BEGIN Records provided

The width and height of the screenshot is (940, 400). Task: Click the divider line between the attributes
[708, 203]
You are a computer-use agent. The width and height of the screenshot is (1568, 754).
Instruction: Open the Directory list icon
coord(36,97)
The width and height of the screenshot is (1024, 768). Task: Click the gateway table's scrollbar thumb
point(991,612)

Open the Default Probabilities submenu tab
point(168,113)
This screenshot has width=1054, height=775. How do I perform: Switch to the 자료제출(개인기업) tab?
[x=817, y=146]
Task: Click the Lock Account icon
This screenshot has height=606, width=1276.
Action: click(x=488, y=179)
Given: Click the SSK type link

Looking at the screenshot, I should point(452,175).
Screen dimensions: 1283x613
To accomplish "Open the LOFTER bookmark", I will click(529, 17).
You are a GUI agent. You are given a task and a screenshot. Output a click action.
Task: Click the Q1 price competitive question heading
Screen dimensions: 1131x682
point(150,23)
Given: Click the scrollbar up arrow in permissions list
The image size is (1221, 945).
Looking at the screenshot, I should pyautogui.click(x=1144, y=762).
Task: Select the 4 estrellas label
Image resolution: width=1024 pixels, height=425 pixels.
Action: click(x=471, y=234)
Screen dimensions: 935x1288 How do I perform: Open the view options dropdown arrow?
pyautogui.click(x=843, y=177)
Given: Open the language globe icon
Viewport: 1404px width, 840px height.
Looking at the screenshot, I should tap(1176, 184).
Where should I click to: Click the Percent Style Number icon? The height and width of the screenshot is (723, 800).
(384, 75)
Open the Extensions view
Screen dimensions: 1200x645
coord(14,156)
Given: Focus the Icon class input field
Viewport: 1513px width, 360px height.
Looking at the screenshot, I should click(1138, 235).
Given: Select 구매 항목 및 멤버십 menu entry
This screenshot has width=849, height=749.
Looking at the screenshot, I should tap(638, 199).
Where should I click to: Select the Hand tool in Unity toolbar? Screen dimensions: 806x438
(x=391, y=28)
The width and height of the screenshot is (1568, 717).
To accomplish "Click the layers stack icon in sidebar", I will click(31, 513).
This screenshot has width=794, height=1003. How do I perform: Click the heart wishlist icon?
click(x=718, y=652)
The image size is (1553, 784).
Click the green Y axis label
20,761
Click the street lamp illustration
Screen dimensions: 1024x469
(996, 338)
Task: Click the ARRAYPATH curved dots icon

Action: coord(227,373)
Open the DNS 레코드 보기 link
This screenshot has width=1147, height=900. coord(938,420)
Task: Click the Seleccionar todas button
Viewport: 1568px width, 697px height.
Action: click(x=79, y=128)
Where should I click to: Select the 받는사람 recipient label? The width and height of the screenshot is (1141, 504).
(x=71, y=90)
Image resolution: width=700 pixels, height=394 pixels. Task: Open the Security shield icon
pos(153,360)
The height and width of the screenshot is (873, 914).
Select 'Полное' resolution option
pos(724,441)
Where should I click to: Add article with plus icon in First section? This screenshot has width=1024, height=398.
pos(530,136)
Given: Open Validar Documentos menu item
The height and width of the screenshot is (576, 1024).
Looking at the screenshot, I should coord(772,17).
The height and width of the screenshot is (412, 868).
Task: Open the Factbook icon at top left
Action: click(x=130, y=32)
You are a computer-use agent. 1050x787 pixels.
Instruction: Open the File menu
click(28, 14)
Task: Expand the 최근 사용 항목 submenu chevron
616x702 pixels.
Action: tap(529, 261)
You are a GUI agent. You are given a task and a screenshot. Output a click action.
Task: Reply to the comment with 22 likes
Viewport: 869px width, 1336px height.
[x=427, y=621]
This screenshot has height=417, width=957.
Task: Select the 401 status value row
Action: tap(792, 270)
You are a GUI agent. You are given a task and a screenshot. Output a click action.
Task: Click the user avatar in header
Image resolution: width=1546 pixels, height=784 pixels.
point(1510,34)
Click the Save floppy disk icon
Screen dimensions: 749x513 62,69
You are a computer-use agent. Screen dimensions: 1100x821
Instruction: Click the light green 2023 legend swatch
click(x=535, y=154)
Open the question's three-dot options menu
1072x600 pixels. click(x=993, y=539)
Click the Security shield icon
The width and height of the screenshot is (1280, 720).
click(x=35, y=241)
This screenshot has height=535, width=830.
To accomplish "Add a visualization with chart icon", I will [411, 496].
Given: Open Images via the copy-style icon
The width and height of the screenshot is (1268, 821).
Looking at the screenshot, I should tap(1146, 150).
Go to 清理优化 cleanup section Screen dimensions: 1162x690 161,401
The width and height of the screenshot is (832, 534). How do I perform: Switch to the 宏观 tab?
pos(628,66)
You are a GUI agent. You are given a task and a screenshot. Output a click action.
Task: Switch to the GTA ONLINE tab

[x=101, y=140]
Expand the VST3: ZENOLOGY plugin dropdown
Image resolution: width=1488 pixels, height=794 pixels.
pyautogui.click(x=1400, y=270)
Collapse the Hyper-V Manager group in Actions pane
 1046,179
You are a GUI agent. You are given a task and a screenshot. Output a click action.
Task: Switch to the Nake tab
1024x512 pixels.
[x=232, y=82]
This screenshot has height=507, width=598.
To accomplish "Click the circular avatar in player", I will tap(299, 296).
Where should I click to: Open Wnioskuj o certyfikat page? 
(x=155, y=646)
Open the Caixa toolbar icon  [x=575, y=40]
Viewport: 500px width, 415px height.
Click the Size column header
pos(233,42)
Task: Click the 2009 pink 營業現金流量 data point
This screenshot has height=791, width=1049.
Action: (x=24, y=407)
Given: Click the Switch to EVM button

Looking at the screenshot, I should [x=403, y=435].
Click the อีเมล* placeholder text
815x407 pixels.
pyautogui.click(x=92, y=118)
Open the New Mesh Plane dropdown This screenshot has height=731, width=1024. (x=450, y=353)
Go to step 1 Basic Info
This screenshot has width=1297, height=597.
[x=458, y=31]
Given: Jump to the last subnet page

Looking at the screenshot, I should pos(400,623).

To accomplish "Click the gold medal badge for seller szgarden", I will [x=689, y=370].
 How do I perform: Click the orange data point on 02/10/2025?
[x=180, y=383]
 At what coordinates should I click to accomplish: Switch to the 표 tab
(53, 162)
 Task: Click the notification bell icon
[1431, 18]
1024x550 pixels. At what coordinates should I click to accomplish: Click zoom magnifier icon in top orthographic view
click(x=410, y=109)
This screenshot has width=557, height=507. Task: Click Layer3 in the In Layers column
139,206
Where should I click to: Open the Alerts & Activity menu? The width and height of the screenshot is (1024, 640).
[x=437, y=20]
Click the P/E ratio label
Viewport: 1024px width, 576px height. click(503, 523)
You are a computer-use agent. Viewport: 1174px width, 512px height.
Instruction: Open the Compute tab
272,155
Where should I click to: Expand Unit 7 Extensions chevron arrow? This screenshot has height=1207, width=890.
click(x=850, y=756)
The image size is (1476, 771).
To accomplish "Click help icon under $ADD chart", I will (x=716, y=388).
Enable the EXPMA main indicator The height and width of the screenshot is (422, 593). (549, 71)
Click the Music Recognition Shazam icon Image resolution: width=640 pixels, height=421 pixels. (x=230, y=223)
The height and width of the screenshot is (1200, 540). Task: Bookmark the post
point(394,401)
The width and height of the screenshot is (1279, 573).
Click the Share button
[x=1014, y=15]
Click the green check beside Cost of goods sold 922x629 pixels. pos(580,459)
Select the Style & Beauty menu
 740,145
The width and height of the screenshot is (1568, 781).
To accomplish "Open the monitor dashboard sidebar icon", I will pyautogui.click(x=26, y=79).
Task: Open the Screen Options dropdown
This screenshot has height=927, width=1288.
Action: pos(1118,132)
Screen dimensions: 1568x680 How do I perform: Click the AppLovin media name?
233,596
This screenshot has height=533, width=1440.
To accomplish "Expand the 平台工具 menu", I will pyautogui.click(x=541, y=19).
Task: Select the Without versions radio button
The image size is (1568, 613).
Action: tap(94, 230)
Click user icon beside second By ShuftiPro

END Records provided

* Problem to solve: For every line of the records that has the word "chart" in it, make a copy.

* Solution:
To accomplish "Add a visualization with chart icon", I will [411, 496].
To accomplish "Click help icon under $ADD chart", I will (x=716, y=388).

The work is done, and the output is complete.